▶ Excerpted data:
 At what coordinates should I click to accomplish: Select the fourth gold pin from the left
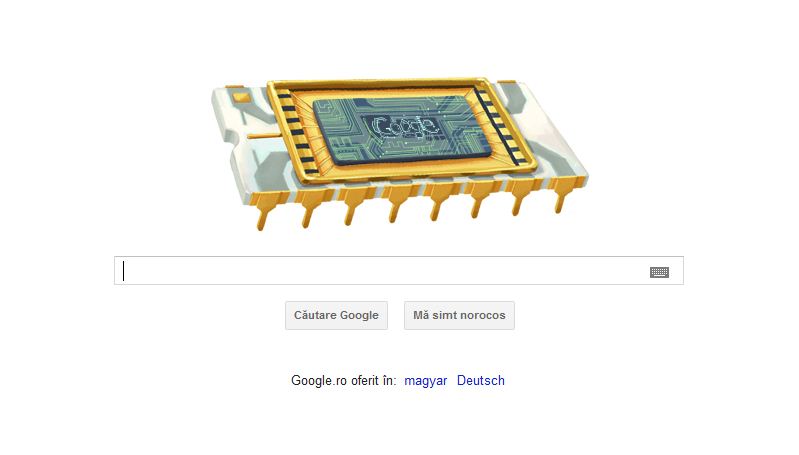398,205
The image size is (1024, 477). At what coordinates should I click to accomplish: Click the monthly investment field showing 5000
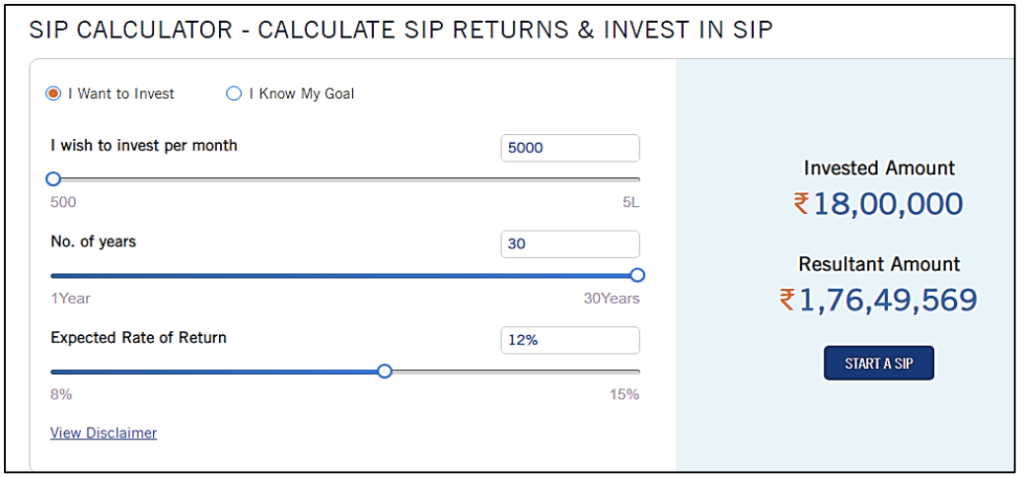point(569,148)
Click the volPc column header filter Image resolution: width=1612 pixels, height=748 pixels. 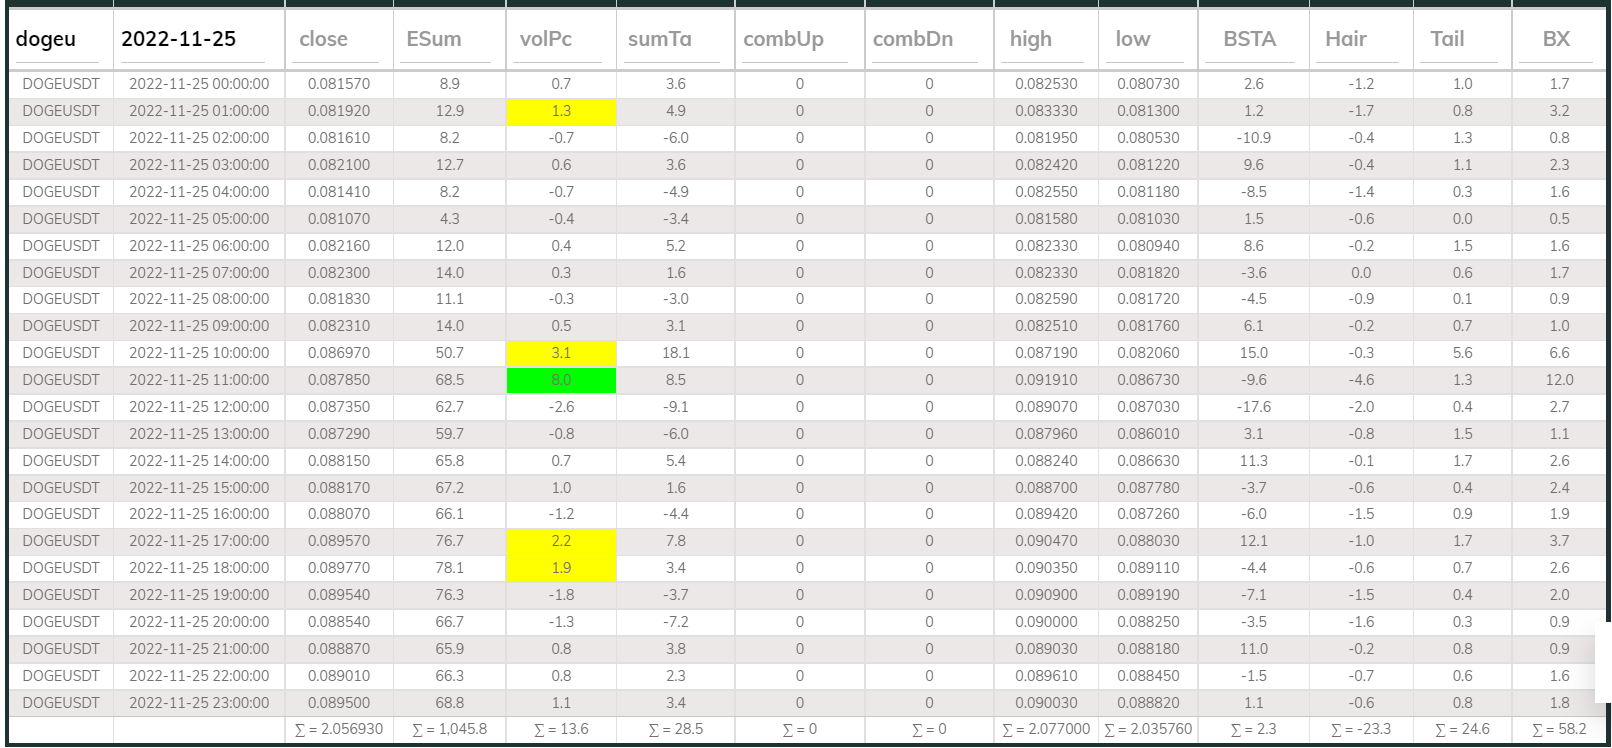click(x=560, y=40)
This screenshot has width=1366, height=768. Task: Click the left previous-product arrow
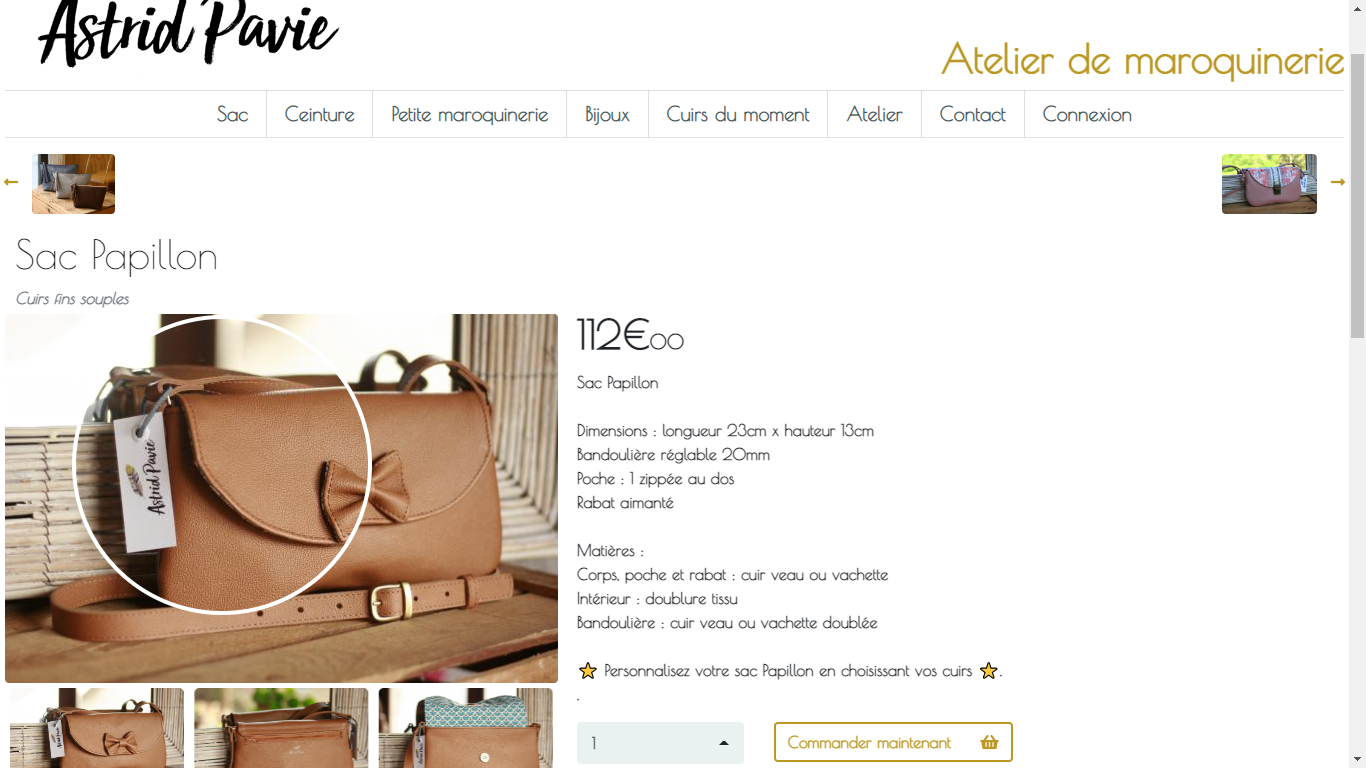coord(11,182)
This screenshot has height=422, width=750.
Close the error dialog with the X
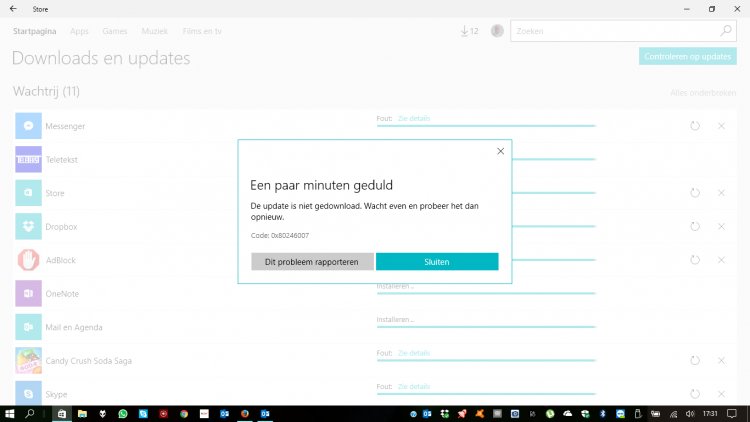coord(500,151)
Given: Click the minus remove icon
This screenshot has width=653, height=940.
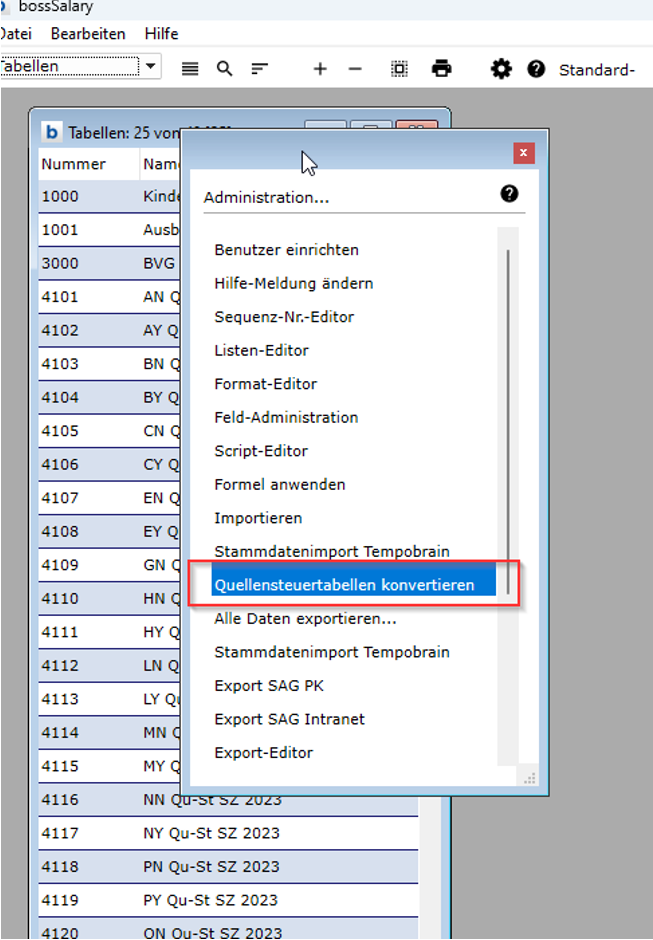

▶ What you are asked to do: Output the line that contains "This screenshot has width=1366, height=768." and every subsequent line through the end of the entries, exactly as given, without pictures.

▶ Task result:
This screenshot has width=1366, height=768. Task: Click the left previous-product arrow
coord(11,182)
This screenshot has height=422, width=750.
Close the error dialog with the X
coord(500,151)
Given: Click the minus remove icon
This screenshot has width=653, height=940.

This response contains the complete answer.